Why did the United Autoworkers (UAW) fail in Alabama?

Autoworkers at Volkswagen's Chattanooga plant. Image source: Bloomberg.

Non-union auto plants now employ about 50% of the workers building cars and trucks in the United States. Most of these plants are in the South. Organizing the non-union auto plants in the South is a challenge the United Auto Workers has faced for 40 years without success. So when workers employed at Volkswagen’s Chattanooga Tennessee plant voted in April to join the UAW, it seemed that perhaps unions in the South had made a breakthrough. But in a frustrating turn of events, on May 19, the National Labor Relations Board (NLRB) announced that by a margin of 597 votes, workers in the Alabama Mercedes plant complex had voted against being represented by the UAW. 92% of the 5075 workers turned out to vote; 2,045 were in favor of forming a union, and 2,642 were against it.  

In the aftermath of the defeat, the United Auto Workers President Shawn Fain said that the UAW remains committed to organizing in the South. He charged that Mercedes management had fired workers carrying out organizing activity in the plant, which is against the law. Fain highlighted how local politicians, including Alabama’s governor, campaigned to scare auto workers into believing that organizing a union would somehow cost them their jobs. The union president pointed out that the workers in Chattanooga had twice voted against unionizing before finally voting by a ratio of 3 to 1 to make the UAW their bargaining agent.  

Under the threat that the workers would vote for the UAW, Mercedes management made some concessions, such as eliminating the two-tier wage system. Just before the election, the plant superintendent was transferred out of the plant. The new boss walked around the plant, pleading with the workers to give him a chance to show how the company would improve conditions.  

The UAW believed that the much-publicized gains it made in contracts negotiated with Ford, GM and Stallantis/Chrysler last year, plus the success in Chattanooga added momentum that would carry it to victory if it moved quickly for a vote on unionization at Mercedes. Workers at the plant’s departments are grouped in Teams, and Team Leaders are workers who can move around their departments, shifting workloads between Teams to keep production moving smoothly. Team Leaders have a lot of influence on Team members. Consequently, UAW leaders in the plant prioritized winning the support of the “Team Leaders,” who pledged to solicit votes for the UAW from the workers in their Teams. Team Leaders are not part of management, but they work closely with it, and Team Leaders often become supervisors.

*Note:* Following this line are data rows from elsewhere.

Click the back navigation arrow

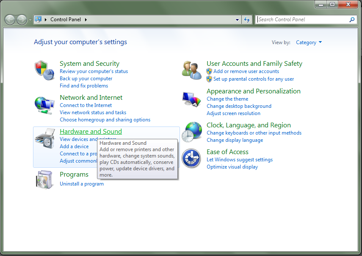point(9,20)
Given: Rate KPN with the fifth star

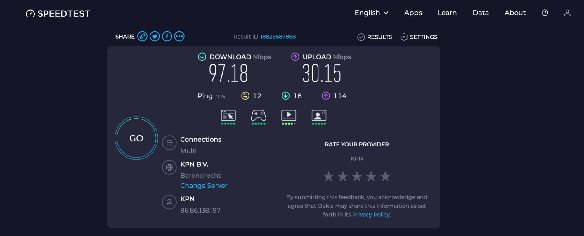Looking at the screenshot, I should (x=385, y=176).
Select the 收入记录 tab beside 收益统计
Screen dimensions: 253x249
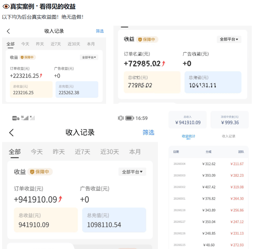(x=229, y=136)
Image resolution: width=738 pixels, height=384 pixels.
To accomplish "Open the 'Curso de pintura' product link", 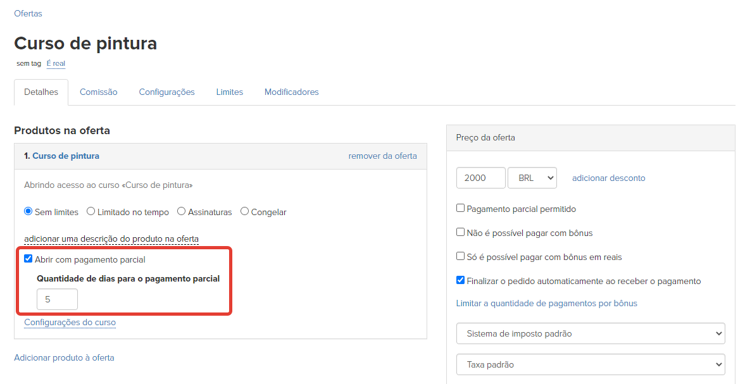I will coord(65,156).
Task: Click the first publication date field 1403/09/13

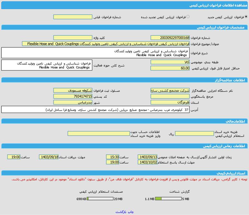Action: (x=148, y=157)
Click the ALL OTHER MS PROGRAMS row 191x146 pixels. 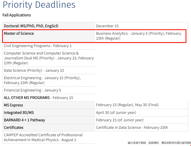point(38,98)
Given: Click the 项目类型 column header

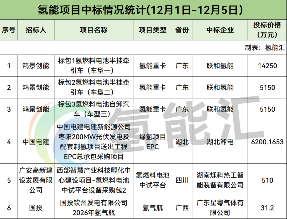Looking at the screenshot, I should tap(153, 30).
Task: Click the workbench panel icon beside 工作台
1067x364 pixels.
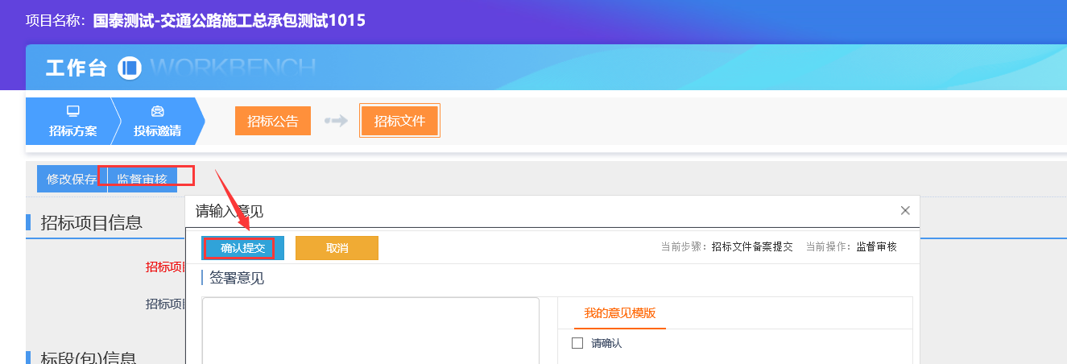Action: 129,68
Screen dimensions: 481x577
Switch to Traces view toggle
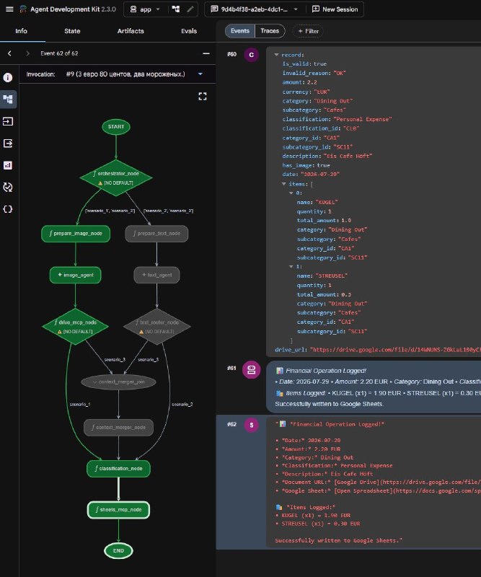(270, 31)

Relying on Team Leaders at first generated broad support from production workers for the UAW. However, when management intensified its campaign against the UAW, some of the pro-UAW Team Leaders changed sides and encouraged their Teams to vote no.  

UAW president Fain predicted that Mercedes workers would soon discover that nothing will change despite the new CEO’s promises. Counting on this,  the UAW expects to win at the next election. Usually, the NLRB won’t schedule a new vote until a year has passed, but if it finds that Mercedes fired workers for supporting unionization, a revote could come sooner.  

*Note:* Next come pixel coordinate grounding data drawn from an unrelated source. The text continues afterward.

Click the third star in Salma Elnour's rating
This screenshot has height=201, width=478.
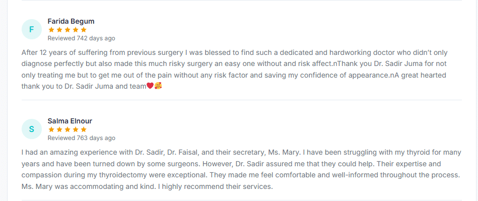point(67,129)
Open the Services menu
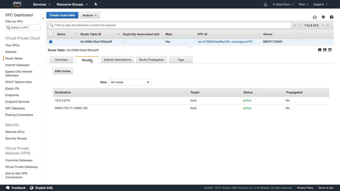The image size is (340, 191). point(41,4)
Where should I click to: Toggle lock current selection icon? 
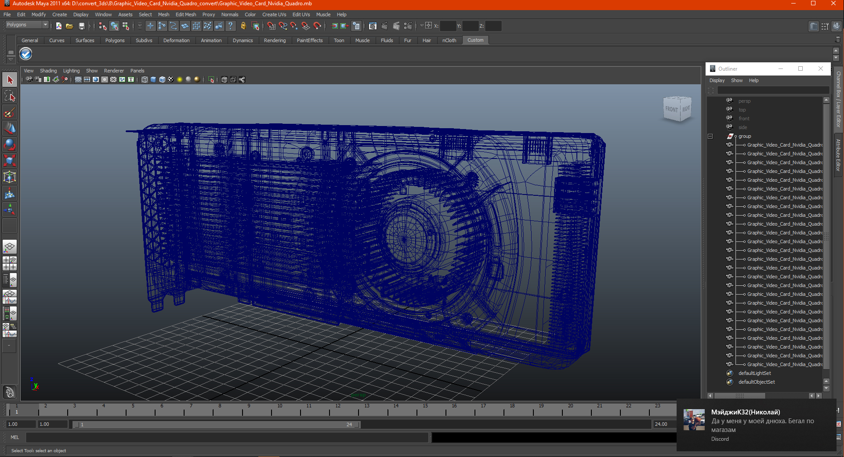(x=243, y=26)
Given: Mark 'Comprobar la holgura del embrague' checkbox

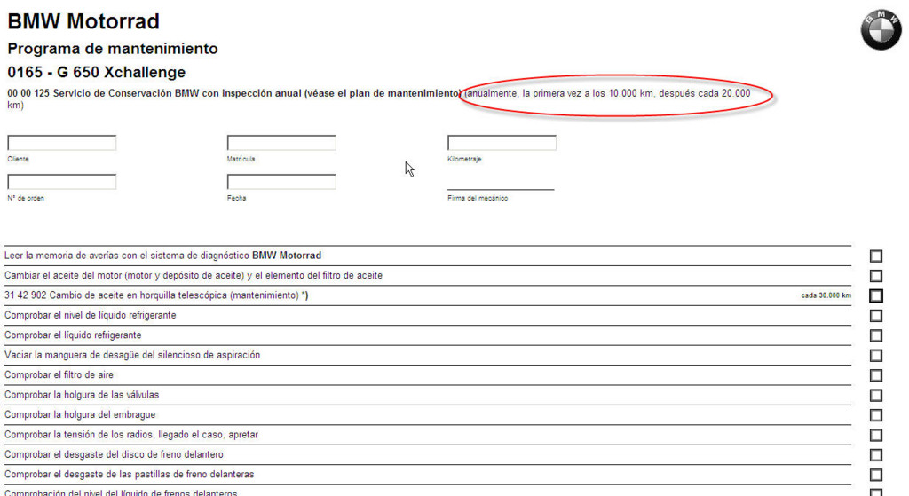Looking at the screenshot, I should 876,415.
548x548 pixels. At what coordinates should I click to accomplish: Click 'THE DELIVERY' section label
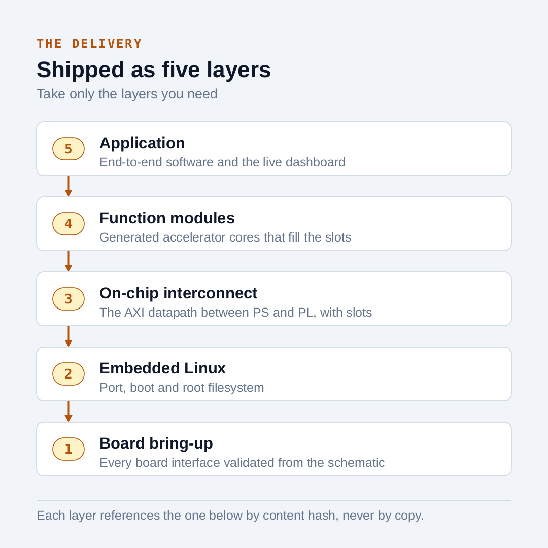[x=89, y=44]
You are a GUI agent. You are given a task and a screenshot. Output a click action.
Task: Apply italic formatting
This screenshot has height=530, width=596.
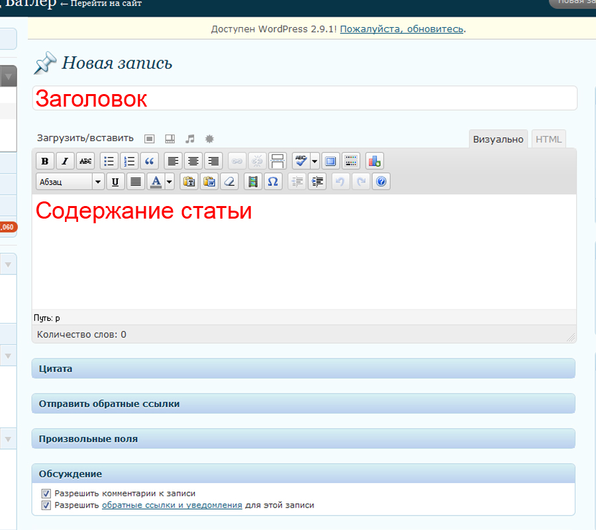(x=65, y=161)
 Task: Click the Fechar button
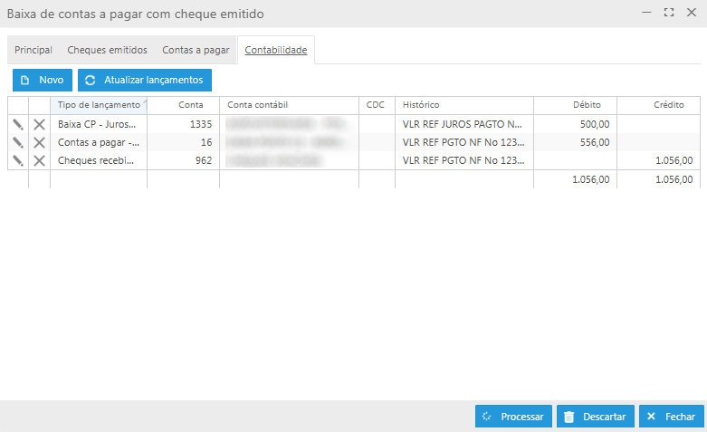click(671, 417)
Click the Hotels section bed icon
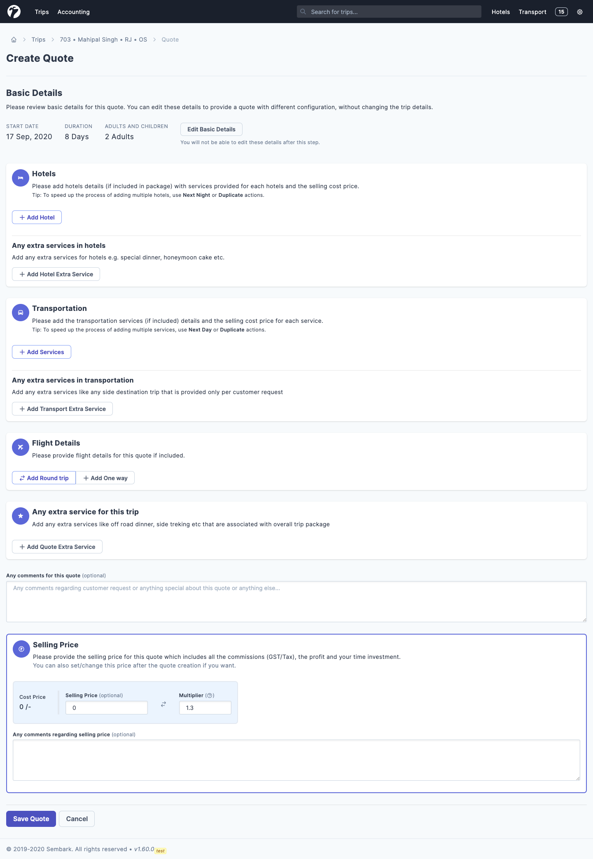Viewport: 593px width, 859px height. pos(21,178)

Statements by rank-and-file Mercedes workers signify that UAW supporters are assessing what went wrong with the previous campaign and how to do better next time. (For more information, see this Labor Notes blog post.)

Even though the UAW ran a flawed campaign, there is a big base of support in the plant and plenty of issues to organize around. Union elections by themselves change nothing unless they are backed up by the capacity of organized workers to stop production. There is no good reason why the pro-union workers have to wait for an election to show that organized workers have the power to force changes on management. Doing so is the best tactic for the UAW’s supporters to build rock-hard support for unionizing in the entire workforce.